Specifically, several PRAs have indicated that a seismic event is an important contributor to overall plant risk (see References 4,11), in these PRAs, the seismic initiating event resulted in a loss of offsite power that, when combined with other failures, led to a station blackout. The Oconee PRA (see Reference 3) identified an internal flooding sequence (an "external event" by convention), which was the dominant contributor to core damage.

Further, some PRAs (see References 3, 12) have identified a core damage sequence, initiated by high winds or a tornado that resulted in the collapse of block wall structures onto important safety equipment.

A consensus listing of external events to be considered in preparing a PRA has been provided in the PRA Procedures Guide (see Reference 5); the listing was based in part on the national standard ANSI /ANS 2.12-1978.13  ;

These external events are presented in Table 1 and include natural phenomena (earthquakes, etc.), man made initiators (aircraft crashes, etc.), and certain other, apparently internal, events that fit the "external" definition (fires, internal floods, and turbine missiles).

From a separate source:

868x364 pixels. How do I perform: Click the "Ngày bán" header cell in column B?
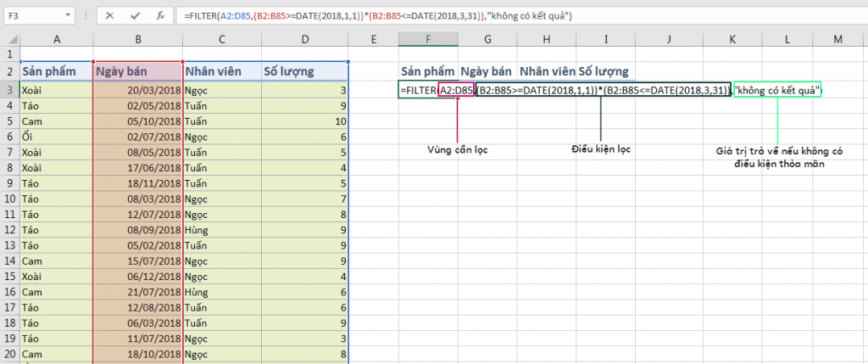138,72
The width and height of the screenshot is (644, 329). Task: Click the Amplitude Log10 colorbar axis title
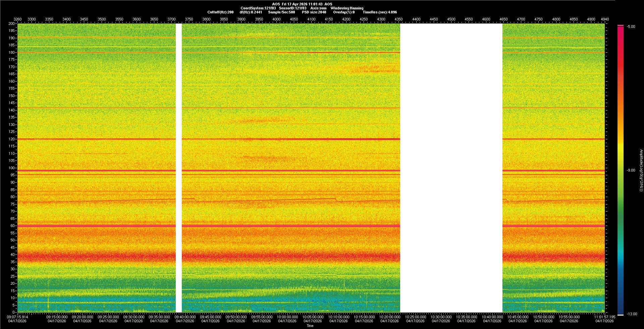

While the list in Table 1 is considered to be complete, the number of these events assessed to be potentially significant contributors to plant risk has been reduced with experience. For example, many external events have been eliminated based on improvements in plant design. The use of block wall structures that contain safety equipment is no longer an acceptable design practice. In recent vintage plants the structures that are similar in f

function to the block wall structures found at Indian Point 2 and Oconee are now reinforced concrete and have a much higher resistance to wind or tornado damage.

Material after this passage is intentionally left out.